A reestruturação do Ministério da Defesa Nacional operada pelo Decreto-Lei n.º 47/93, de 26 de Fevereiro, que aprova a Lei Orgânica do Ministério, impõe a regulamentação dos vários órgãos e serviços ali previstos, por forma a adequar as suas estruturas às novas atribuições e princípios de gestão.

A reorganização do Estado-Maior-General das Forças Armadas decorrente da Lei n.º 111/91, de 29 de Agosto, e dos ramos das Forças Armadas ditou a transferência de competências para os órgãos e serviços centrais do Ministério da Defesa Nacional que as o absorveram, quer cometendo o seu exercício aos seus serviços orgânicos quer subordinando os próprios órgãos por meio da previsão de que passem a funcionar sob a direcção do serviço central.

A Direcção-Geral de Pessoal, criada pela Lei Orgânica, reúne num único serviço central as competências no domínio dos recursos humanos, militares e civis, necessários à defesa nacional.

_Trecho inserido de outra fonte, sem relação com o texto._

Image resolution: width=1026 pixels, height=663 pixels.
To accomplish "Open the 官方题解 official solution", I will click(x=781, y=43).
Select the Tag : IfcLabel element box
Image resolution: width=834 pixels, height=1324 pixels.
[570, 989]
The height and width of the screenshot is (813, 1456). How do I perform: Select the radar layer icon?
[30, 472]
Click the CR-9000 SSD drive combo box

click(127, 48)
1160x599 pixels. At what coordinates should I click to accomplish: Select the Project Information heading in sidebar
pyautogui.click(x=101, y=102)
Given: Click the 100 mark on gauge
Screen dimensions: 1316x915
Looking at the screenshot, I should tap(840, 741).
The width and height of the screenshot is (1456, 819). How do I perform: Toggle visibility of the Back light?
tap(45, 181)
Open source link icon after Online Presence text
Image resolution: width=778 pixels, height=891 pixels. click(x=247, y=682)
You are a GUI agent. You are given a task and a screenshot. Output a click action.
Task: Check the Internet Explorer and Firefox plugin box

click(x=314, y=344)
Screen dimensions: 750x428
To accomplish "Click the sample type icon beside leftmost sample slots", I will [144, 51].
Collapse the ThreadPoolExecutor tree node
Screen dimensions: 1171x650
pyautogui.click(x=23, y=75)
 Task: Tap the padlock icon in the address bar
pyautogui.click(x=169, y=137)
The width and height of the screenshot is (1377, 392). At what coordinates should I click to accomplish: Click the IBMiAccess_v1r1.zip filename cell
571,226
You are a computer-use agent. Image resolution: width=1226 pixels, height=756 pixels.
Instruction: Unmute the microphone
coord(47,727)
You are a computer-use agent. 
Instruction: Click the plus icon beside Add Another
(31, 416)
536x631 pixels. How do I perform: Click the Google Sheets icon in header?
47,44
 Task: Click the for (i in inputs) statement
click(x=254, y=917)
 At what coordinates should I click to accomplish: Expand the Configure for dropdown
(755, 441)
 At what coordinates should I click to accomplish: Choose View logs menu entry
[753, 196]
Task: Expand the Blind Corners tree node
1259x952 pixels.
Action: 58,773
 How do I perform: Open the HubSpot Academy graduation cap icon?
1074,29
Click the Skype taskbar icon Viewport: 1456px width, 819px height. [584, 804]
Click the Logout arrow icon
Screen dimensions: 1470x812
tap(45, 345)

Importa agora dar cumprimento ao preceituado no decreto-lei acima citado, explicitando em decreto regulamentar a estrutura, competências e modo de funcionamento da Direcção-Geral de Pessoal, em consonância com a natureza e competências ali definidas.

Assim:

Ao abrigo do disposto no n.º 1 do artigo 23.º do Decreto-Lei n.º 47/93, de 26 de Fevereiro, e nos termos da alínea c) do artigo 202.º da Constituição, o Governo decreta o seguinte:

CAPÍTULO I — Natureza

Artigo 1.º — Natureza

A Direcção-Geral de Pessoal (DGP) do Ministério da Defesa Nacional (MDN) é o serviço de concepção, coordenação e apoio técnico no âmbito da definição e execução da política de recursos humanos necessários às Forças Armadas.

Artigo 2.º — Competências

1 - À DGP compete, em especial:

a)

Estudar, propor e assegurar a concretização das medidas de política de recursos humanos, respectivos regimes jurídicos e demais legislação aplicável;

b)

Estudar e propor as bases gerais da política de recrutamento, convocação e mobilização;

c)

Coordenar estudos, elaborar projectos e emitir pareceres sobre quadros, carreiras e remunerações do pessoal;

d)

Formular propostas nos domínios das políticas de ensino, formação, instrução e desenvolvimento dos efectivos e acompanhar a respectiva execução;

e)

Contribuir para a definição e desenvolvimento da política social, no âmbito dos sistemas de saúde e segurança social das Forças Armadas;

f)

Estudar e propor a política de reabilitação dos deficientes das Forças Armadas;

g)

Propor e difundir as medidas aplicáveis ao enquadramento das actividades gimnodesportivas das Forças Armadas.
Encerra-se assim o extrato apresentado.